That the minutemen reacted with violence to a peaceful demonstration reveals something about them, not about the protesters.
@Hey moron, this is not about “civil rights,” it is about the illegal immigration crisis. The minutemen are not opposed to immigration as such, provided that it is *legal.* What is so hard to understand about this? That you must invoke the words of Martin Luther King, jr. to justify your violence against the Minutemen says a lot about your commitments.
@Southerner I don’t much care for Martin Luther King, Jr. There are those of us from the South who still believe we should have won the Civil War. The country would have been better for it, and you liberals would not be hating yourselves for who you are. Martin Luther King Jr was wrong for the same reason that the French Revolution was wrong: You don’t do away with long-standing institutions like monarchy or slavery. Look at the result: You liberals have made yourselves slaves to the blacks in the name of political correctness and affirmative action. You can’t even think a thought that’s not politically correct. A sad state of affairs.
@Lerner Hall Putsch is possibly the most brilliant name possible for 10/4. but bwog will never accept or condone it. because they are biased against the minutemen and for the socialists. if they do accept it, ill eat my hat.
@Lerner Hall Putsch! Yes, when those chicano brown shirts and their socialist comrades forcibly took the stage! Lerner Hall Putsch is brilliant.
@Even the Daily Show knocked that “non violent” protest BS. Anyone who runs on stage, knocks over tables, rips the mics out of their holders and off their wires, screaming and flailing – is not peaceful.
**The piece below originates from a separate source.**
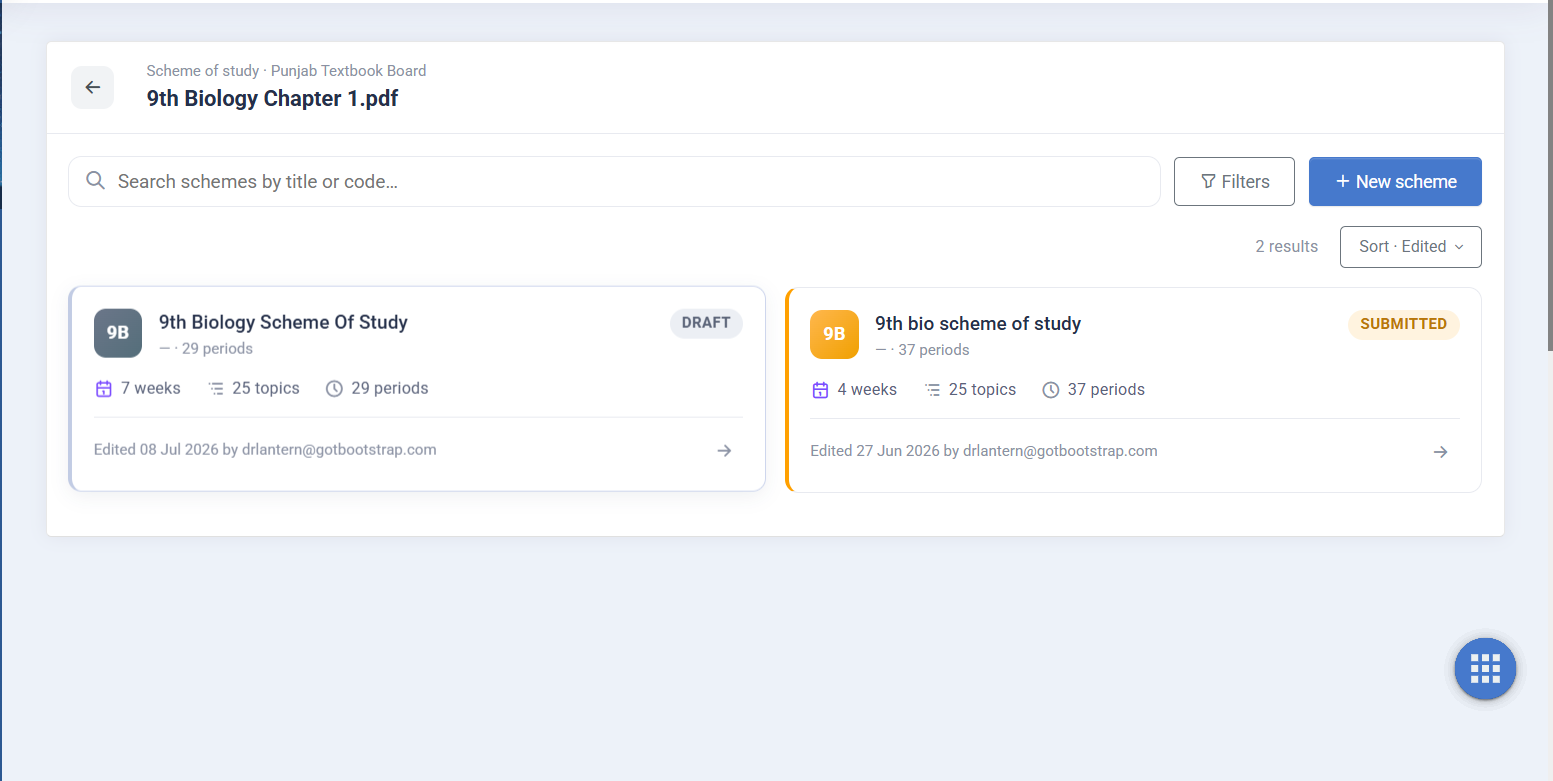Image resolution: width=1553 pixels, height=781 pixels.
Task: Click the clock icon beside 37 periods
Action: click(1051, 390)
Standing and turning is peaceful.
Yes, this was an editorial, I understand that – but with such overt leanings, can you tell me with 100% certainty that all their 10000 other posts were fact based and objective? No way in hell
@to 24 *You* are the pussy — “nonviolent direct action”? I’m sorry “direct action” is “violence” by another name, you little hair-splitter you. There is no such thing as “nonviolent direct action” because if it is “direct” it is bound to become “violent.” You stupid little postmodernist twit. Even five-year-olds know there is no such thing. Do you stand up to a bully with “nonviolent direct action”? Moron.
@thank you avi and taylor for attempting to push this ongoing mess towards something constructive. Why does Bollinger seem to care more about the University’s public image than for the safety of his students. Whatever your political persuasion, you should be outraged that nonviolent direct action met with violence. Agree or disagree, we should be concerned. Does this school put its bottom line before the safety of its students?
I hope Bollinger reads your editorial and stops being a pussy.
@"non-violent" “direct action”, give me a fucking break. i suppose the Beer Hall Putsch was “non-violent direct action” too: the first casualties were inflicted by Munich police
Lerner Hall Putsch it is.
@....um... “Why does Bollinger seem to care more about the University’s public image than for the safety of his students”
4 billion dollar capital campaign?
@another name How about”Anarchy in the C.U.”
I just like the Sex Pistols.
@im with 18 also, “Gilchrist is not a world leader calling for the destruction of a state and all its people.”
Neither is Ahmadinejad. He didn’t say the famous “wiped off the map” – http://en.wikipedia.org/wiki/Mahmoud_Ahmadinejad_and_Israel#Translation_of_phrase_.22wiped_off_the_map.22 – and he’s said repeatedly that he’s not calling for aggressive war with anybody. He’s a Holocaust denier, but that’s not the same thing as an imminent genocide risk.
@Question for 20 Although genocidal intent does not yet constitute genocide, are you willing to find out if it does in the particular case of Ahmadinejad? Can we afford that?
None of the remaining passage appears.